Mamma Fiat mette ancora in cassaintegrazione i suoi figli. Un ulteriore anno di “cassa” per gli operai di Mirafiori, a partire dal 24 febbraio fino al 22 febbraio del 2015. Ben 730 tute blu delle Presse resteranno a casa, secondo l’azienda per una ristrutturazione. Diverso avviso il segretario Fiom di Torino Federico Bellono: «Gli ulteriori dodici mesi di cassa sono strettamente legati – dice – all’incertezza relativa ai tempi di avvio degli investimenti alle Carrozzerie».
Intanto la Fim e la Uilm hanno bocciato la proposta Fiom di un tavolo unico sulla Fiat. «La Fiom – spiega Eros Panicali, segretario nazionale della Uilm – non ha condiviso nè il contratto né la piattaforma, il rinnovo del contratto sarà dentro a quel percorso».

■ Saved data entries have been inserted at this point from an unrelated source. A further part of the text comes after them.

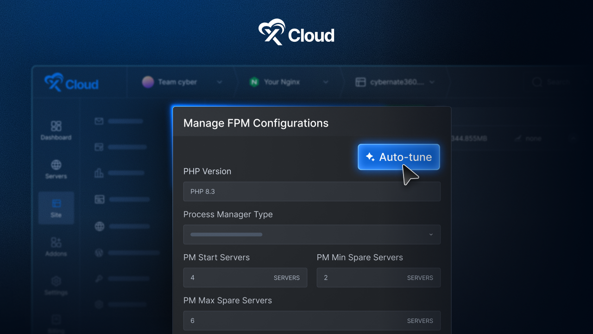Click the Auto-tune button
Viewport: 593px width, 334px height.
click(398, 157)
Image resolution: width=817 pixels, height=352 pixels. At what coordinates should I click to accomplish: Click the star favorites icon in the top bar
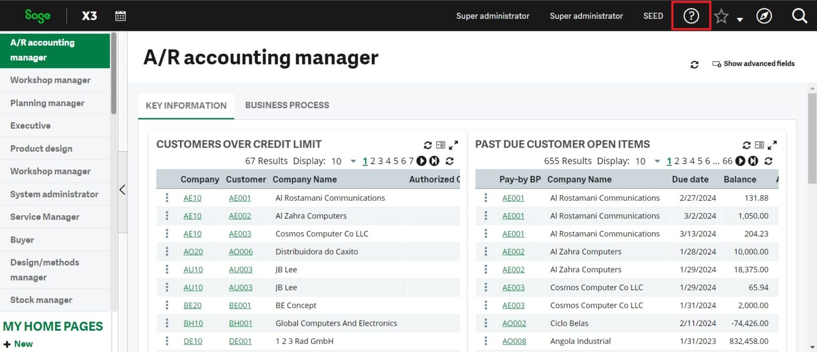721,15
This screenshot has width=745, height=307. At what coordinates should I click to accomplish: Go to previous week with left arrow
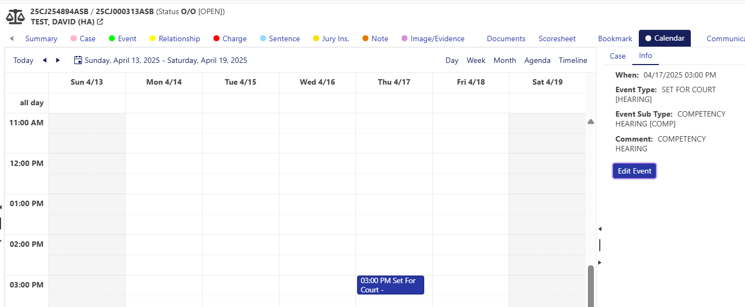(x=44, y=60)
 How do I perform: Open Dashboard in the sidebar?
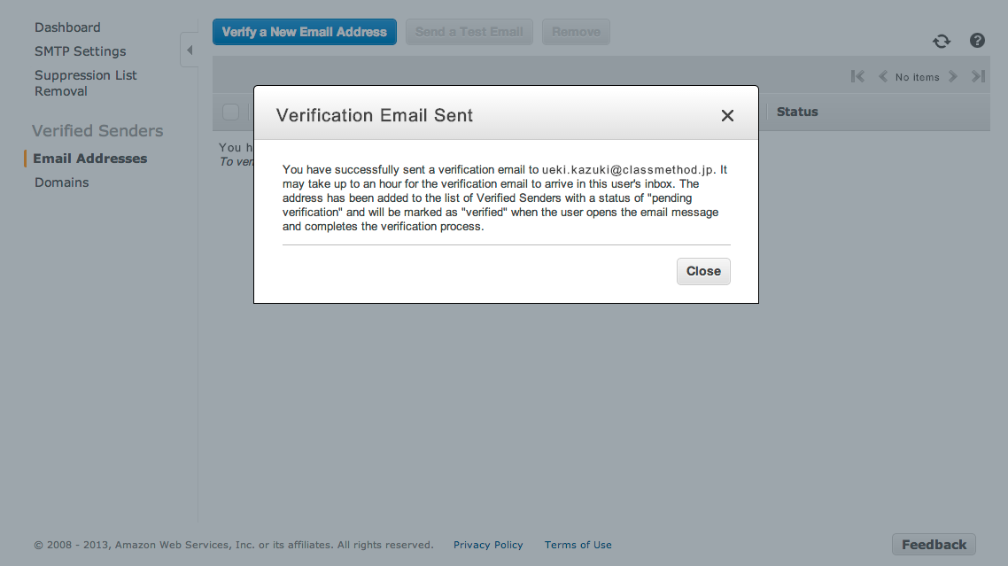pos(67,27)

«Abbiamo scritto un mese e mezzo fa una lettera chiara alla Fiom – aggiunge Ferdinando Uliano, segretario nazionale della Fim – a cui continuano a non dare risposte. Gli accordi che abbiamo fatto hanno dato risposte anche salariali ai lavoratori, è la Fiom che non sta dando alcuna risposta ai lavoratori. Abbiamo una trattativa aperta e una piattaforma chiara, abbiamo definito gran parte degli aspetti normativi, c’è una difficoltà a concludere la parte salariale. Abbiamo messo in campo delle iniziative e cercheremo di modificare la posizione della Fiat».

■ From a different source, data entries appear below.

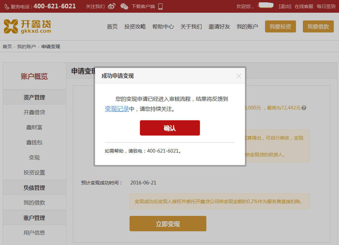The image size is (339, 245).
Task: Click the mobile client download icon
Action: [x=160, y=6]
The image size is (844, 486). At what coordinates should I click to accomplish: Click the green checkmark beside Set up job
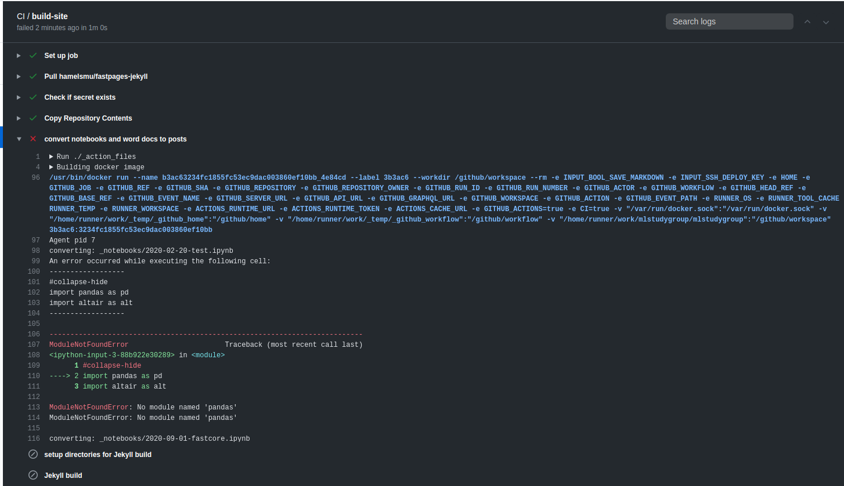(x=33, y=55)
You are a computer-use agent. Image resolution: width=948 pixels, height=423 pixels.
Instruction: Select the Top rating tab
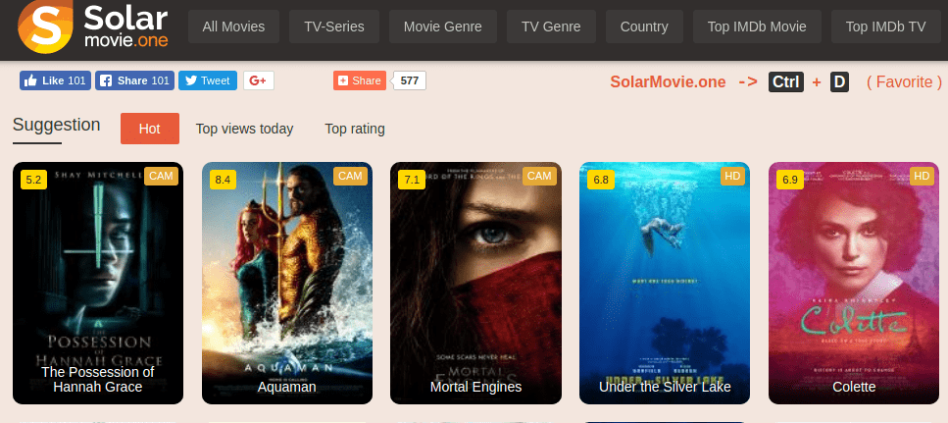(x=355, y=129)
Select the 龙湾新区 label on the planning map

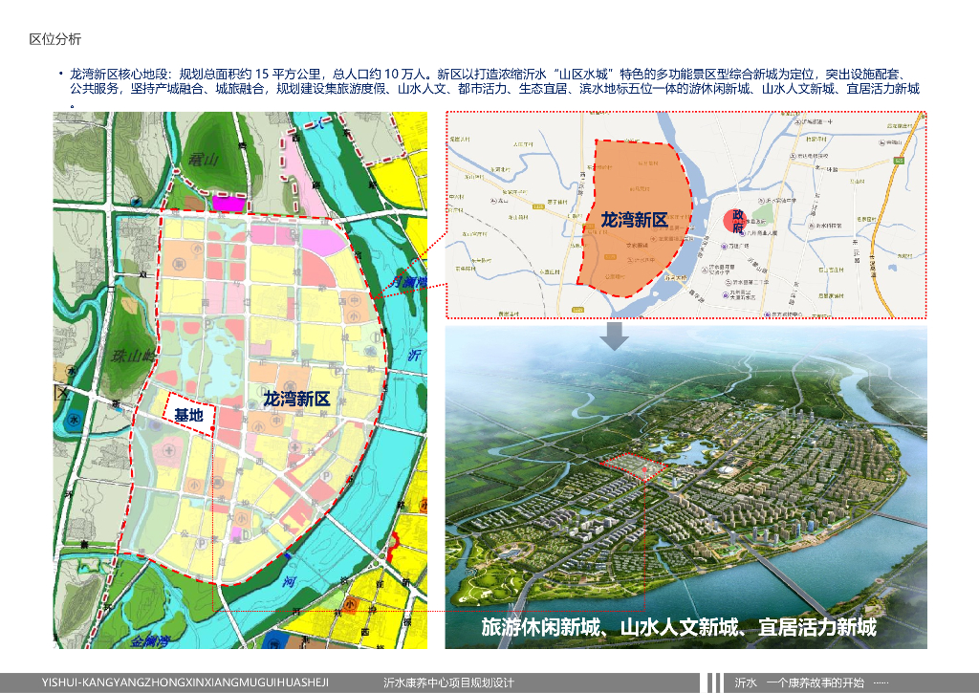(296, 399)
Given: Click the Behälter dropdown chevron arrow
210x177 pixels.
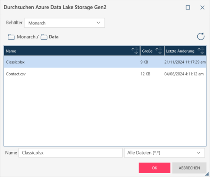Looking at the screenshot, I should point(99,23).
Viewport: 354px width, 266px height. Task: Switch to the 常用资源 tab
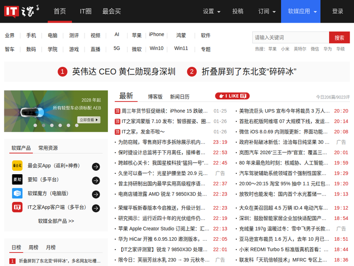(48, 148)
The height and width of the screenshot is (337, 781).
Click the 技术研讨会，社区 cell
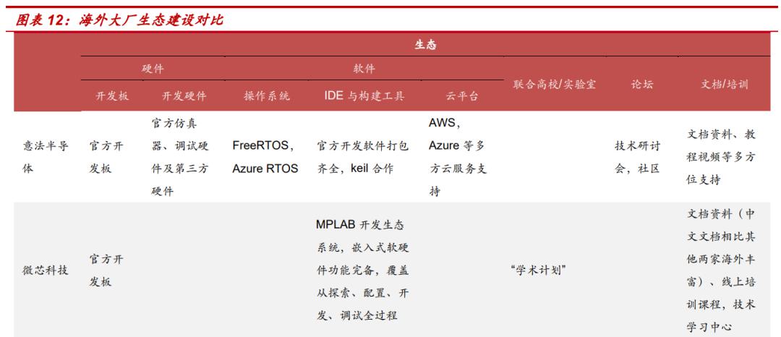pyautogui.click(x=638, y=158)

La Fiom aveva scritto agli altri sindacati e al Lingotto, per chiedere un’assemblea unitaria per mettere a punto una proposta comune su occupazione e salario da presentare poi all’azienda. «Basta tavoli separati che non portano a nulla – dice Michele De Palma, coordinatore Fiom della Fiat, dopo l’incontro con il responsabile delle Relazioni Industriali, Pietro De Biasi – Tutte le nostre preoccupazioni sono confermate – ha detto De Palma- non ci sono elementi di garanzia per i lavoratori. Non c’entra il piano di maggio, noi abbiamo posto la questione di cosa accade oggi».
«Al di là del contratto specifico di primo livello – continua De Palma – l’azienda continua a fare incontri separati sia con i delegati sia con le organizzazioni sindacali, mantenendo un doppio regime di diritti tra i sindacati».